» Work task
Copy out the report on the Federal Reserve's emergency loans word for word, from its first sentence through its last.

» Extracted text
All the cash did help dodge the bigger crisis, but knowing who got how much does raise anew the question many were asking at the time: how big is too big to fail?
Marketplace’s Janet Babin reports.
Janet Babin: If you’re looking for a takeaway, a meaning in all these Fed documents? University of Houston finance professor Craig Pirrong has got one for you.
Craig Pirrong: Just sort of confirms how scary things were.
The Fed’s confidential documents reveal that Citigroup, Morgan Stanley and Merrill Lynch got the most emergency cash. The biggest shocker was Goldman Sachs. At the time, the investment bank insisted it had plenty of cash. But records show it was sixth on the borrow list.
Dick Bove is a bank analyst at Rockdale Securities.
Dick Bove: Goldman Sachs may not have ‘fessed up properly. It does look as if the Fed had not assisted Goldman Sachs, Goldman Sachs would have gone the route of Lehman and Bear Stearns.
That would be the route to collapse. Bove says more firms might have headed down that road, if the Fed hadn’t unleashed trillions in emergency loans.
Bove: It saved the financial system. I have no idea why people think that’s bad.
But some continue to think the bailout is bad: that it greases the wheels for companies to become too big to fail. Boston University Law School professor Cornelius Hurley says the bailout encourages companies to take future risks.
Cornelius Hurley: Those that absolutely needed it, the Goldmans, the Citis, the Wells — they are ever bit as risky now as they were then.
And Hurley says the largest banks are even bigger than they were before the crisis. Thanks to the federal government’s help, some are now more profitable than ever too.
In New York, I’m Janet Babin for Marketplace.

» Dataset extract

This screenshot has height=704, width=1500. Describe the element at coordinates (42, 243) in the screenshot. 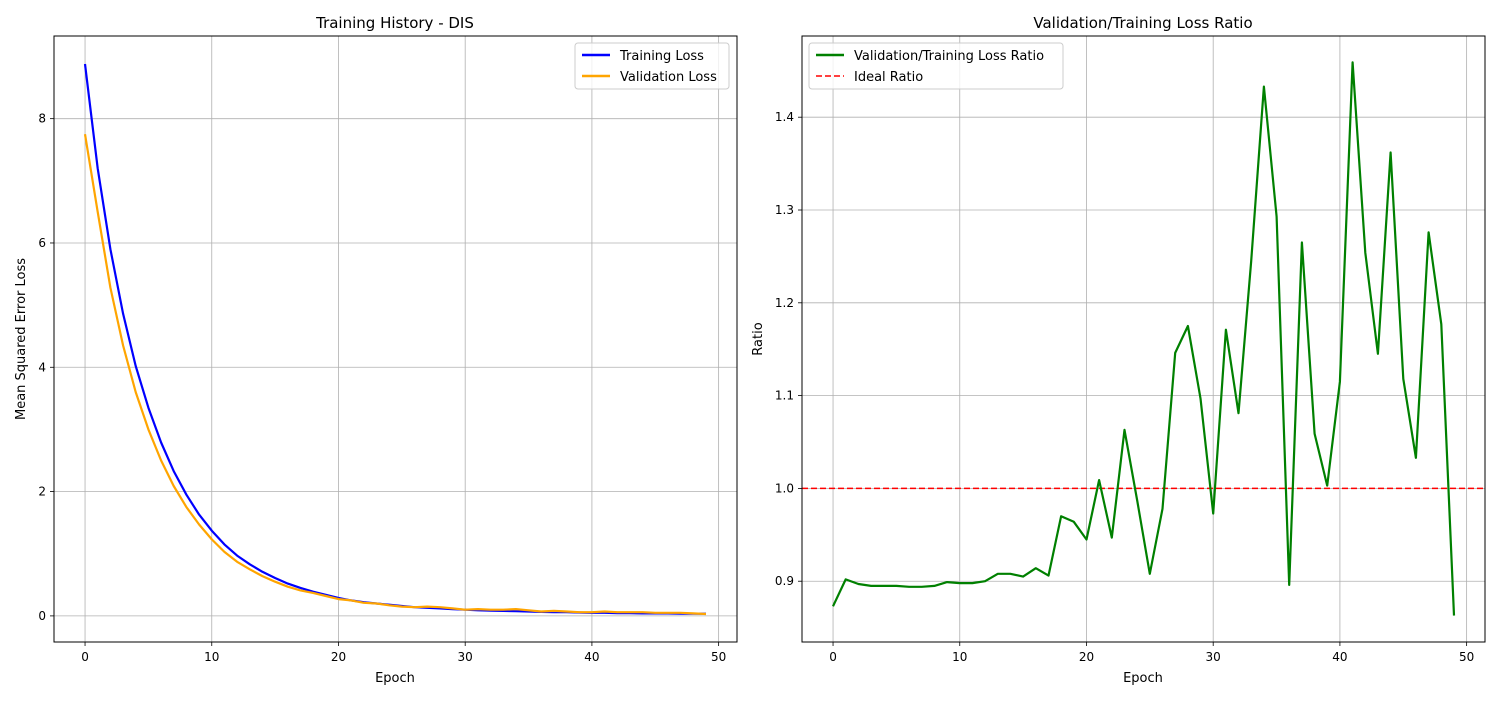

» Exercise output
All the cash did help dodge the bigger crisis, but knowing who got how much does raise anew the question many were asking at the time: how big is too big to fail?
Marketplace’s Janet Babin reports.
Janet Babin: If you’re looking for a takeaway, a meaning in all these Fed documents? University of Houston finance professor Craig Pirrong has got one for you.
Craig Pirrong: Just sort of confirms how scary things were.
The Fed’s confidential documents reveal that Citigroup, Morgan Stanley and Merrill Lynch got the most emergency cash. The biggest shocker was Goldman Sachs. At the time, the investment bank insisted it had plenty of cash. But records show it was sixth on the borrow list.
Dick Bove is a bank analyst at Rockdale Securities.
Dick Bove: Goldman Sachs may not have ‘fessed up properly. It does look as if the Fed had not assisted Goldman Sachs, Goldman Sachs would have gone the route of Lehman and Bear Stearns.
That would be the route to collapse. Bove says more firms might have headed down that road, if the Fed hadn’t unleashed trillions in emergency loans.
Bove: It saved the financial system. I have no idea why people think that’s bad.
But some continue to think the bailout is bad: that it greases the wheels for companies to become too big to fail. Boston University Law School professor Cornelius Hurley says the bailout encourages companies to take future risks.
Cornelius Hurley: Those that absolutely needed it, the Goldmans, the Citis, the Wells — they are ever bit as risky now as they were then.
And Hurley says the largest banks are even bigger than they were before the crisis. Thanks to the federal government’s help, some are now more profitable than ever too.
In New York, I’m Janet Babin for Marketplace.